WHAT IS NEEDED:
Rewrite every line of the records below with each occurrence of "icon" replaced by "symbol", leaving all other text unchanged. Omit the pictures from your answer.

MATERIAL FOR THIS EXERCISE:
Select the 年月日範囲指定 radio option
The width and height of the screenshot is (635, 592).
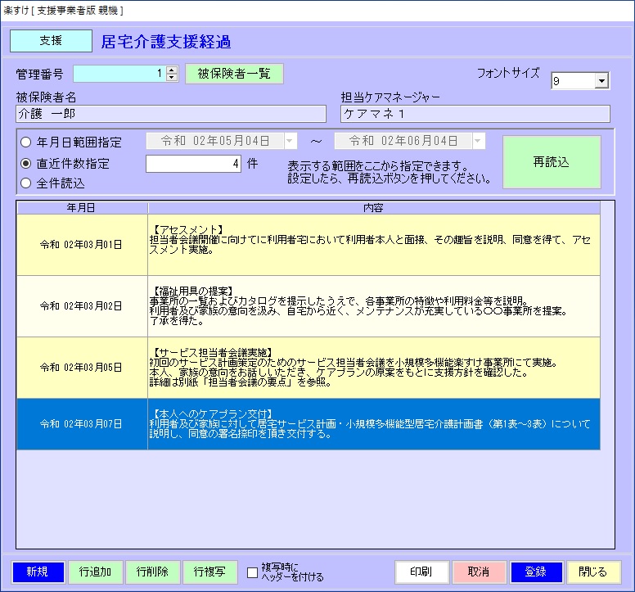point(25,141)
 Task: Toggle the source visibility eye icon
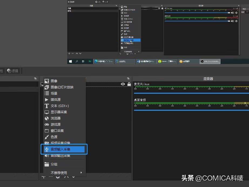click(x=123, y=84)
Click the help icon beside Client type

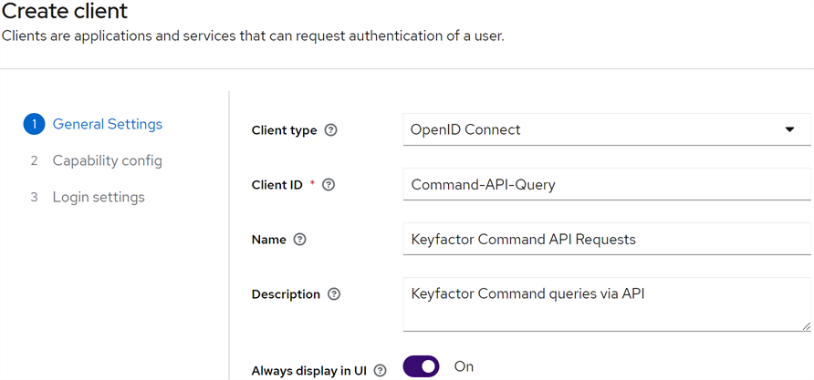pyautogui.click(x=331, y=130)
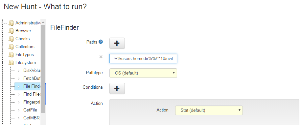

TASK SOLUTION:
Select the 年月日範囲指定 radio option
The width and height of the screenshot is (635, 592).
point(25,141)
 Task: Toggle the source visibility eye symbol
click(x=123, y=84)
Click the help symbol beside Client type

pyautogui.click(x=331, y=130)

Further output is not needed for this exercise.